# [RECORDS]
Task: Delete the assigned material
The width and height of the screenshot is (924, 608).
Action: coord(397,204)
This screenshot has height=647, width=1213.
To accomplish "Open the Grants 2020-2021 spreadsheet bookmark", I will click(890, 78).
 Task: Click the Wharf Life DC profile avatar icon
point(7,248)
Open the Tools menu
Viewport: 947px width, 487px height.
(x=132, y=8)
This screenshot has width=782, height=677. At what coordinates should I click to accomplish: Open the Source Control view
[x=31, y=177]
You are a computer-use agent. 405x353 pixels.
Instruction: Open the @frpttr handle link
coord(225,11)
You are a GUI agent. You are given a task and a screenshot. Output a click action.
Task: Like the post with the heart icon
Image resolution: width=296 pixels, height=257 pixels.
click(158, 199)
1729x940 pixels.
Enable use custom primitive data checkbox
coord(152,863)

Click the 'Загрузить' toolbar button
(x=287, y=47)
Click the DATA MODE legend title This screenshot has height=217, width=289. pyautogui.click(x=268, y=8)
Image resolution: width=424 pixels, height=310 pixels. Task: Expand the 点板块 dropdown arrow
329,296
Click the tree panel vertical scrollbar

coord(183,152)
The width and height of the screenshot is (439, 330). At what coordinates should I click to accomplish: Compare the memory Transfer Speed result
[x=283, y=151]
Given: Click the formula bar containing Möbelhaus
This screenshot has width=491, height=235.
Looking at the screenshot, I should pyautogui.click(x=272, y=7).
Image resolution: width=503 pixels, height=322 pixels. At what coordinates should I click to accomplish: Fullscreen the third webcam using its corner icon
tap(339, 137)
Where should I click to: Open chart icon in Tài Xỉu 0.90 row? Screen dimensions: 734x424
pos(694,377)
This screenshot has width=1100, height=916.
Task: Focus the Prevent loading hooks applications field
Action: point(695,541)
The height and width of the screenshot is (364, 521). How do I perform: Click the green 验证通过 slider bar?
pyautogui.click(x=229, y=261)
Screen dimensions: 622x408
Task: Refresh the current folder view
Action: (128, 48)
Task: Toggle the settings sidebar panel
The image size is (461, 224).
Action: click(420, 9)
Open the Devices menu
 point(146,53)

# [BRIEF]
The listing above should be returned in full, exactly as shown.

# [TASK SOLUTION]
Task: Delete the assigned material
The width and height of the screenshot is (924, 608).
Action: coord(397,204)
This screenshot has height=647, width=1213.
To accomplish "Open the Grants 2020-2021 spreadsheet bookmark", I will click(890, 78).
 Task: Click the Wharf Life DC profile avatar icon
point(7,248)
Open the Tools menu
Viewport: 947px width, 487px height.
(x=132, y=8)
This screenshot has width=782, height=677. At what coordinates should I click to accomplish: Open the Source Control view
[x=31, y=177]
You are a computer-use agent. 405x353 pixels.
Instruction: Open the @frpttr handle link
coord(225,11)
You are a GUI agent. You are given a task and a screenshot. Output a click action.
Task: Like the post with the heart icon
Image resolution: width=296 pixels, height=257 pixels.
click(158, 199)
1729x940 pixels.
Enable use custom primitive data checkbox
coord(152,863)

Click the 'Загрузить' toolbar button
(x=287, y=47)
Click the DATA MODE legend title This screenshot has height=217, width=289. pyautogui.click(x=268, y=8)
Image resolution: width=424 pixels, height=310 pixels. Task: Expand the 点板块 dropdown arrow
329,296
Click the tree panel vertical scrollbar

coord(183,152)
The width and height of the screenshot is (439, 330). At what coordinates should I click to accomplish: Compare the memory Transfer Speed result
[x=283, y=151]
Given: Click the formula bar containing Möbelhaus
This screenshot has width=491, height=235.
Looking at the screenshot, I should pyautogui.click(x=272, y=7).
Image resolution: width=503 pixels, height=322 pixels. At what coordinates should I click to accomplish: Fullscreen the third webcam using its corner icon
tap(339, 137)
Where should I click to: Open chart icon in Tài Xỉu 0.90 row? Screen dimensions: 734x424
pos(694,377)
This screenshot has width=1100, height=916.
Task: Focus the Prevent loading hooks applications field
Action: point(695,541)
The height and width of the screenshot is (364, 521). How do I perform: Click the green 验证通过 slider bar?
pyautogui.click(x=229, y=261)
Screen dimensions: 622x408
Task: Refresh the current folder view
Action: (128, 48)
Task: Toggle the settings sidebar panel
The image size is (461, 224).
Action: click(420, 9)
Open the Devices menu
 point(146,53)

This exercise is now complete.